# Aufgabe 1:
Beantworte anhand des Urteilsauszugs zur Vertragsstrafe im Adresshandel diese Fragen:
(a) Welches Entgelt erhält der Vertragspartner laut Leitsatz für die Verwendung einer gelieferten Adresse?
(b) Welche Paragraphen des BGB stehen unter „Normenkette“?
(c) Wer hat laut Tenor die Kosten des Rechtsstreits zu tragen?
# Aufgabe 2:
Schreibe den Urteilsauszug zur Vertragsstrafe im Adresshandel im Anschluss an seinen letzten Satz weiter.

# Textauszug:
Entscheidungsstichwort (Thema)
Unwirksame Allgemeine Geschäftsbedingung zur Vertragsstrafe, Adresshandel
Leitsatz (amtlich)
Eine unter Adresshändlern verwendete Allgemeine Geschäftsbedingung, nach der der Vertragspartner des Verwenders eine Vertragsstrafe i.H.v. 25.000 EUR zu zahlen verpflichtet ist, wenn er für eine von ihm gelieferte Adresse, für deren Verwendung er ein Entgelt von 0,15 EUR erhält, nicht binnen 24 Stunden auf Nachfrage eine Einwilligungserklärung des Adressinhabers nachweist, benachteiligt den Vertragspartner entgegen den Geboten von Treu und Glauben unangemessen und ist unwirksam.
Normenkette
BGB §§ 307, 310, 339
Verfahrensgang
LG Lüneburg (Urteil vom 09.05.2012; Aktenzeichen 4 O 242/11) |
Tenor
Auf die Berufung der Beklagten wird das am 9.5.2012 verkündete Urteil des Einzelrichters der 4. Zivilkammer des LG Lüneburg teilweise abgeändert und die Klage abgewiesen.
Die Klägerin hat die Kosten des Rechtsstreits zu tragen.
Das Urteil ist vorläufig vollstreckbar. Die Klägerin kann die Vollstreckung der Beklagten wegen der Kosten durch Sicherheitsleistung i.H.v. 115 % des aufgrund des Urteils vollstreckbaren Betrages abwenden, sofern nicht die Beklagte vor der Vollstreckung Sicherheit i.H.v. 115 % des zu vollstreckenden Betrages leistet.
Die Revision wird nicht zugelassen.

# Datenauszug:
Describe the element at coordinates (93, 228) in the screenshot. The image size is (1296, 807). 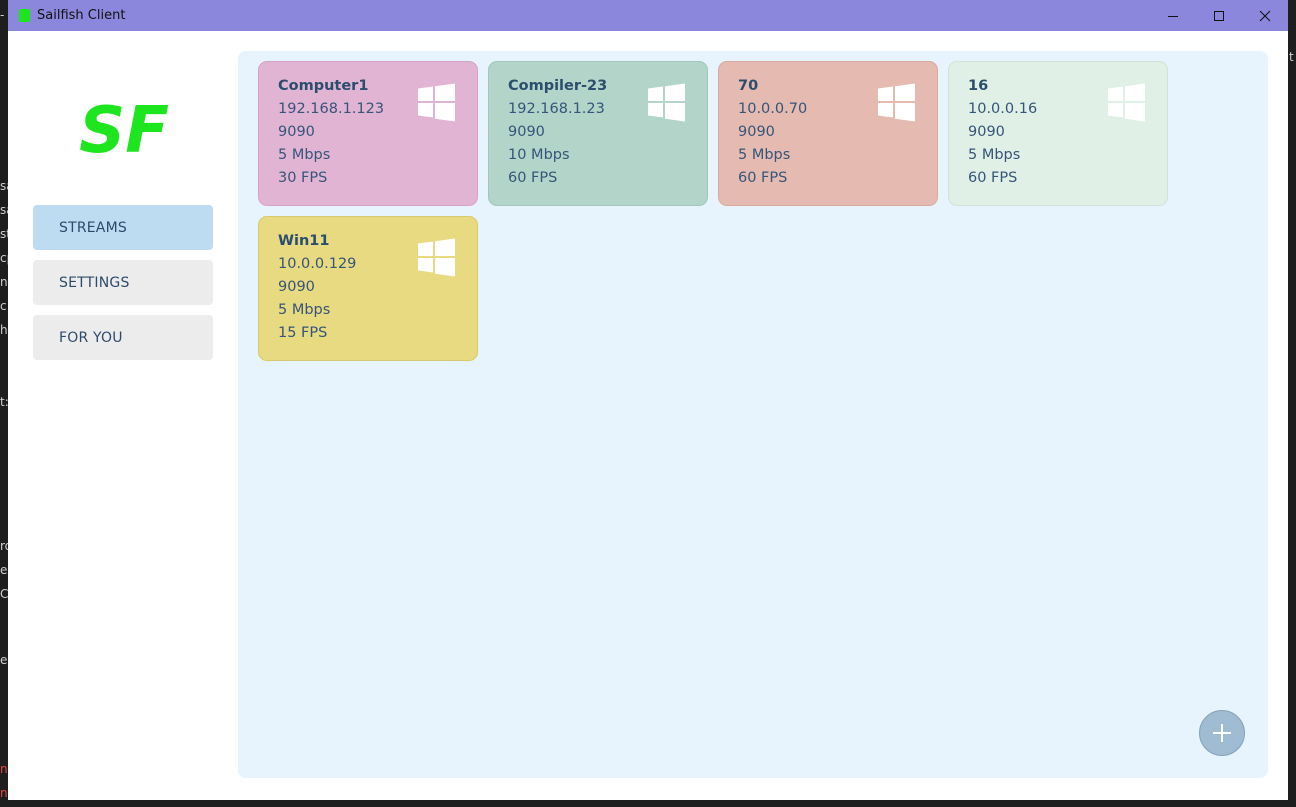
I see `nav-streams-label: STREAMS` at that location.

# Lösung 1:
(a) 0,15 EUR
(b) §§ 307, 310, 339
(c) Die Klägerin

# Lösung 2:
Gründe
I. Die Klägerin begehrt von der Beklagten aus abgetretenem Recht Vertragsstrafe gemäß einer Klausel, die sich in den Allgemeinen Geschäftsbedingungen ihrer Zedentin, der Q. GmbH (Anlage K 3, Bl. 17 ff. d.A.) befindet. Gegenstand des Vertragsverhältnisses zwischen der Zedentin und der Beklagten war die Lieferung von Adressen, wobei die Beklagte ihren gesamten Adressbestand treuhänderisch bei der Zedentin hinterlegte.
Nach vorangegangener mehrjähriger Zusammenarbeit begehrte die Beklagte, die bei der Zedentin Umsätze i.H.v. 684.233 EUR erwirtschaftet hatte (Bl. 195, 317 d.A.), ihren gesamten Adressbestand von dieser zurück.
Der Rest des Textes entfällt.